Marchés publics : Privatisation rampante

L’Assemblée nationale vient d’adopter une proposition de loi facilitant les partenariats public-privé.

Thierry Brun  • 8 mai 2014 abonné·es

Les collectivités territoriales pourront s’affranchir des règles de concurrence imposées aux marchés publics pour déléguer au privé la construction de logements, la gestion d’un service public ou une autre opération d’intérêt général. Cette démarche simplifiée sera désormais envisageable en créant une société d’économie mixte (SEM) « à opération unique ». L’adoption au Sénat le 11 décembre 2013 à une large majorité (sans les voix des écologistes et des communistes) de la proposition de loi créant ce nouvel outil pour la commande publique est cependant passée inaperçue. Et elle ne fait pas plus de bruit à l’Assemblée nationale, qui avait fixé au 7 mai le vote des députés en première lecture, prenant ainsi de court les organisations mobilisées contre ce texte des sénateurs de l’UDI-UC Jean-Léonce Dupont et Hervé Marseille. La SEM à opération unique est présentée comme une nouvelle forme de partenariat public-privé (PPP) pour les élus locaux qui cherchent « une optimisation du fonctionnement des services publics locaux, notamment en se réappropriant leur gouvernance, tout en bénéficiant du savoir-faire du secteur privé », défend le sénateur PRG Jacques Mézard, rapporteur du texte. La société permettra l’organisation « d’une seule procédure de mise en concurrence, non pas pour l’attribution du contrat à la société, mais pour le choix de la personne privée qui participera à la future entité » .

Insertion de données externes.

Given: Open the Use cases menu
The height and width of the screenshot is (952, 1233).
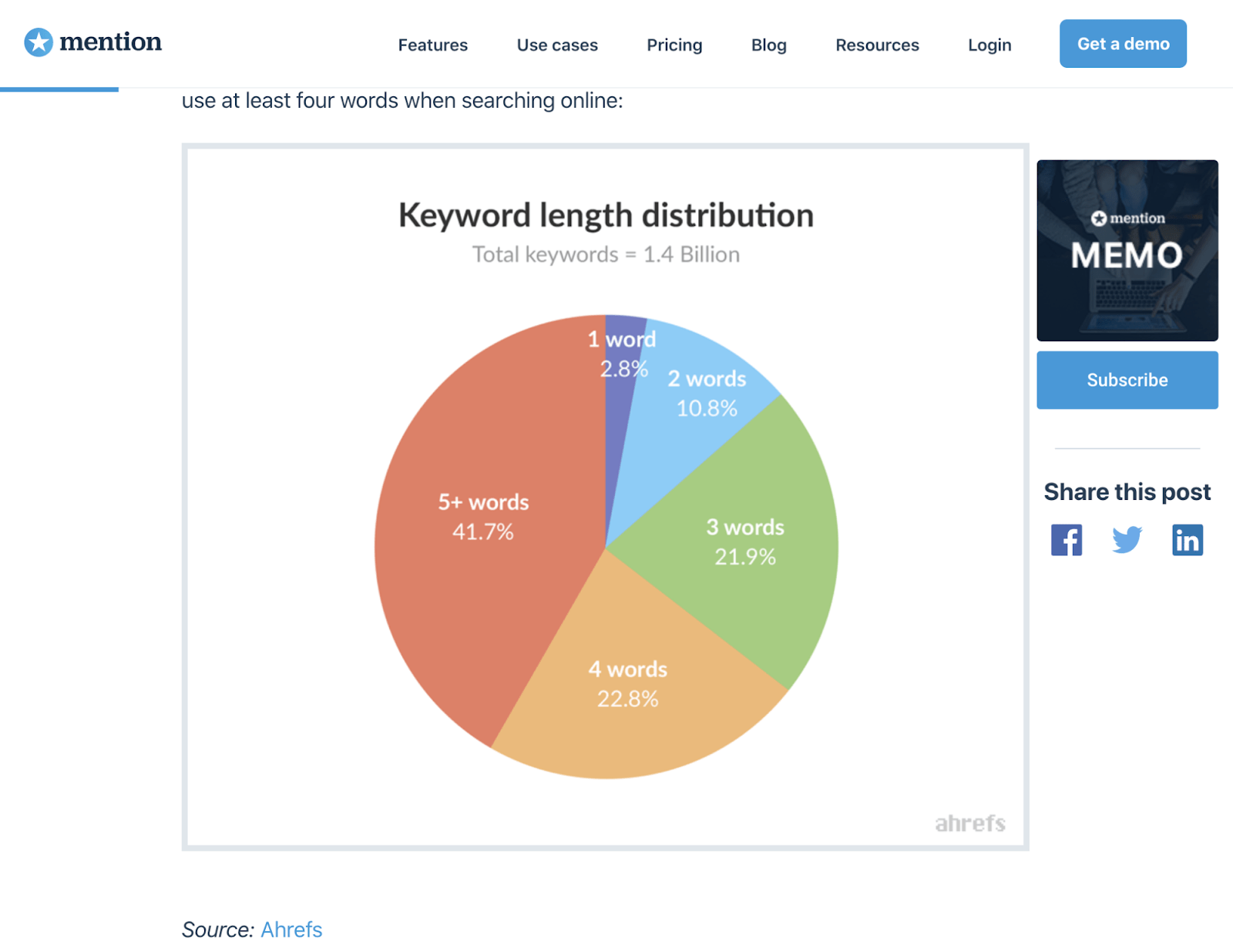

Cette volonté de simplifier les procédures pour des élus confrontés à la baisse des dotations de l’État et à un accès difficile à l’emprunt bancaire n’a pas convaincu les architectes. Catherine Jacquot, présidente du conseil national de l’ordre national des architectes, juge sévèrement cet outil qui « se présente comme une nouvelle forme de partenariat public-privé, dont les graves dérives financières sont pourtant connues, [sans en adopter] les contraintes et outils de contrôle ». Attac France, qui a adressé une lettre à Jean-Jacques Urvoas, président de la commission des Lois de l’Assemblée nationale, et à plusieurs députés pour les alerter sur une loi « porteuse de nombreuses dérives et de conflits d’intérêts », rappelle les « scandales récents », notamment le bail annulé du PPP pour la réalisation et la gestion du centre hospitalier sud-francilien, qui a « mis en évidence les limites de ces contrats ». La SEM à opération unique permettra « de confier pour des décennies à une SEM, dans laquelle siègeront les politiques et l’entreprise choisie préalablement, le service public concerné », tout en limitant « drastiquement l’accès à la commande publique, car les PME n’auront pas les capacités juridiques et financières de souscrire au capital de la SEM », estime Catherine Jacquot. De plus, « la collectivité territoriale, bien qu’assurant la présidence du CA, n’aura aucun réel pouvoir décisionnaire face à un actionnaire privé pouvant détenir jusqu’à 66 % du capital social », dénonce Attac France. Très remontés, les architectes n’acceptent pas d’être subordonnés « à des intérêts marchands au sein d’une société où les partenaires (collectivités locales, grands groupes du BTP) sont juge et partie, à la fois maîtres d’ouvrage, maîtres d’œuvre et entreprises, sans autre garde-fou que le bénéfice économique de l’opération ». Attac France s’oppose à cette « nouvelle forme de privatisation rampante des services publics » et compte mener une campagne d’information auprès des citoyens et des collectivités.